Kathryn Haahr-Escolano: I would ask that you and your audience think about... I've mentioned it before, I really like indicators on sign post analysis because it really forces you to think about, " What do I identify that could happen next based on what I've seen and that how do I position myself and potentially pivot myself if I have new reporting? What am I looking for? Already, you're thinking, without realizing that the analyst begins to think somewhat, if you will, alternatively, they start to challenge their thinking a little bit that there's more out there and I'm not necessarily beholding to this one source or through this analytic line. There are many, many other ones that, of course, that we could discuss. Everybody loves ACH analysis of competing hypotheses, but that's for multi- INT analysis and for a very highly analytic OSINT reports where you really want to make sure that your hypothesis are, in fact, undergirded by the evidence that you are positing. Do you have any assumptions that have gone into those hypotheses?

Terry Pattar: Yeah. It's about testing those hypotheses too, right?

Kathryn Haahr-Escolano: Yeah.

Terry Pattar: In terms of really trying to dig into our evidence and figure out, " Okay, what does it really tell me about each of these hypotheses?"

Kathryn Haahr-Escolano: Exactly. I would encourage analyst, as you said, not to be so concerned with using two to three sets for each part of the life cycle. It's what makes sense. Again, go back to your analytic checklist. Brainstorming Is really, for me, working with analyst and their managers is really one of the most important parts of the process and having a conceptualization process. I've done my research design. Let me do a pre- mortem, for example. Why wait for the surprise for the bad thing to happen and you have to do a post- mortem? Again, you need time to do this. We'll have to come back to talking about the timeliness. How can you do all of this when you have a one- day deadline?

Terry Pattar: Yeah.

Kathryn Haahr-Escolano: We're talking in the perfect world where the analyst has enough lead time to be able to work off of this checklist. How am I going to challenge myself with respect to sourcing and assumptions and my judgment? How would I put it all together and give my editor-

Terry Pattar: I think that's really useful though. I've always emphasized this in the training that we do. That often, in training course, we're able to give people the ideal wild scenario. Okay, this is what you would do at this stage and this is the technique you might want to apply here. The question often comes back as, " Okay, what if I don't have the time to do that?" Well, I think if people are trained in and drilled in how to use those techniques, then it makes it easier to improvise when you are short of time, but to still have in mind those principles. Especially, I think, what's great about the SATs is that they help analysts when, maybe, you're looking at a mass of information and you're just not sure how to make sense of it. You're not sure where to start. You're not sure how to check that you haven't missed anything and you want to check and test your assumptions, your hypotheses, et cetera. Like you said, ACH is a popular technique and one that we've talked about a lot in our training over the years. It did feature in our previous podcast episode when we talked to Dr. Martha White- Smith and some prior research, I think, showed that it's, maybe, not been as useful as some people would expect as a technique when it's been employed. I do wonder whether some of that is, perhaps, down to... like you said, it being useful in certain circumstances and people maybe trying to apply it to circumstances where it's not the right technique to use. To your point, originally, about how, perhaps, people do latch onto the techniques a little bit too much and in terms of thinking that they're going to work through them rather than selecting the one that might be most appropriate to that situation.
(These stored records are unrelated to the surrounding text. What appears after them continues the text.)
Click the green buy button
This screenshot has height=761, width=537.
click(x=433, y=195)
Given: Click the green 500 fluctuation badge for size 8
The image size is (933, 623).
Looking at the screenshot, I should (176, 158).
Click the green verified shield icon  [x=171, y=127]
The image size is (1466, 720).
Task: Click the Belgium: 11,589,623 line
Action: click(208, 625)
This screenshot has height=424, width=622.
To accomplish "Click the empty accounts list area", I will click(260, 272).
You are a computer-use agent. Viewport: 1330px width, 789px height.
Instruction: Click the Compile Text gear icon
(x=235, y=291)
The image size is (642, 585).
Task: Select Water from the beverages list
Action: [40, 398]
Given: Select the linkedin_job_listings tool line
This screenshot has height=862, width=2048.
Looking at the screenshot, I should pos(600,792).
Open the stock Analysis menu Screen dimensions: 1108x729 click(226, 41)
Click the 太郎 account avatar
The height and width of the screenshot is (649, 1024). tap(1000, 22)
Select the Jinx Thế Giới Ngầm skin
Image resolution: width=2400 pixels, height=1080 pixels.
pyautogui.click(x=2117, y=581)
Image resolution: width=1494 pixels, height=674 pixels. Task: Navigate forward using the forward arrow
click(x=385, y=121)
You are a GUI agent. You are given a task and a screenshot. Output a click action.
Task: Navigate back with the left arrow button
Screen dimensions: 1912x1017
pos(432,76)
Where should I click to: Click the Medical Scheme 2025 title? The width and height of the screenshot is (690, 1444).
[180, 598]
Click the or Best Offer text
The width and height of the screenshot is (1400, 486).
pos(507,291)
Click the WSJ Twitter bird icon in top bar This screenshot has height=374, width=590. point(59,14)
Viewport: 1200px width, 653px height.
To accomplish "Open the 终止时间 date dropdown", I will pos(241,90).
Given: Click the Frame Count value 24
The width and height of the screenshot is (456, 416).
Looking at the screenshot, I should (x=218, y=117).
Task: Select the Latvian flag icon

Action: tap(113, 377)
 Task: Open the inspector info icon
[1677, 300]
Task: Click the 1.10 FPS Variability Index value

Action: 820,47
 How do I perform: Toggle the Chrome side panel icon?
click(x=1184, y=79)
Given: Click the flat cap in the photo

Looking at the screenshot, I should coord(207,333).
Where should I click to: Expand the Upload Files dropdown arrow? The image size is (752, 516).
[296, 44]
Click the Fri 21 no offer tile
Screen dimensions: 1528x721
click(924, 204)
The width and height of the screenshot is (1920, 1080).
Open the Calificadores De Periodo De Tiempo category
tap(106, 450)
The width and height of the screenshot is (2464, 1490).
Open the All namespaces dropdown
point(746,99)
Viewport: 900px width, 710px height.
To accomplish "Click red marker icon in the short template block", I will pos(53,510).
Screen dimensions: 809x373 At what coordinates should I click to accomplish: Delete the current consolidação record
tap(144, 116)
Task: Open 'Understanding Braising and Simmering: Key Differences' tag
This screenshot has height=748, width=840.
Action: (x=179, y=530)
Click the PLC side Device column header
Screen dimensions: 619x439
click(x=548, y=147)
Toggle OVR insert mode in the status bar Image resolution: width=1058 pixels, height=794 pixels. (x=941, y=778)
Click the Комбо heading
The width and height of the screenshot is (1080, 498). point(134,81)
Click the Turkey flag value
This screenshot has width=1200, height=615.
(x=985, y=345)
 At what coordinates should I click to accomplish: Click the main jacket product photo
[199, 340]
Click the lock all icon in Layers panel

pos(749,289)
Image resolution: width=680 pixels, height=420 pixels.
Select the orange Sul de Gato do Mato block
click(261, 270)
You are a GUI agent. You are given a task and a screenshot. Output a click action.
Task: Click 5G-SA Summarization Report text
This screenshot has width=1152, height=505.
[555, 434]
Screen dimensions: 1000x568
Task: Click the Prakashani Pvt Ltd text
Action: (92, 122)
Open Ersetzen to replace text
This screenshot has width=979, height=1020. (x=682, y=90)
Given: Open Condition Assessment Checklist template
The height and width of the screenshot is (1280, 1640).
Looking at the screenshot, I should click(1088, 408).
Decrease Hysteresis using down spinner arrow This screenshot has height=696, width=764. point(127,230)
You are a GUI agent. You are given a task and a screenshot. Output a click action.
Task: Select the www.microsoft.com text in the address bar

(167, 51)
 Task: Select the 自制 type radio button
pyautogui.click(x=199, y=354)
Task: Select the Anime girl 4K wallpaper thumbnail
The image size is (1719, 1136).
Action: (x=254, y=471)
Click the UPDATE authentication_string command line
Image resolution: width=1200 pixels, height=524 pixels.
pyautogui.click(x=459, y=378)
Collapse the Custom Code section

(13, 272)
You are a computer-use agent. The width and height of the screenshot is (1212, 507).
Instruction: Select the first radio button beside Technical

Kathryn Haahr-Escolano: Terry, this all goes back to planning, planning, planning. When the task comes in, what is my response time? What is it the customer wants? If the analyst isn't clear as to what we call in the intel world, what is my key intelligence question? It's not always evident. It may not always be sufficiently articulated. Quick note on that, unfortunately, at times, if the question may not... the task is not sufficiently articulated because the client is, there might be an attempt to receive an answer, if you will, that is more palatable to what that customer wants and that the end result is not the objective analysis that you should be producing, if that makes any sense.

Terry Pattar: Yeah. You mean, it's more about the process without trying to predict the outcome.

Kathryn Haahr-Escolano: Yes, but also, don't let the customer predict your analytic outcome, what your analytic judgment is.

Terry Pattar: Yeah, very important.

Kathryn Haahr-Escolano: Clarity and planning from the outset from when that task comes in, and in my experience is, indispensable. If you don't have that, then the boundaries of credibility and integrity melts away and you're playing, the analyst ends up playing in a dangerous land because they don't have anything to which to anchor themselves. Again, this is where the standards come in and I believe are very critical to the OSINT life cycle. Again, just thinking about from that task and planning, what that means, which is, now I know I need to have an answer and it's around this. It's either an update, it's a new analytic product that they want me to write or what does it mean by new analytic product and structure, structure, structure.

Terry Pattar: I'm so glad to hear you emphasize two things in particular. One, planning and two, structure. I'm really glad to hear you say those words because I think everyone I've trained over the years will have probably grown tired of me, repeatedly emphasizing those points. It's nice to hear someone else validating that as well, but I wanted to maybe bring you back to the tradecraft standards and ask, you mentioned the first few. Are there any others, in particular, that you would pick out that you think are most relevant to OSINT?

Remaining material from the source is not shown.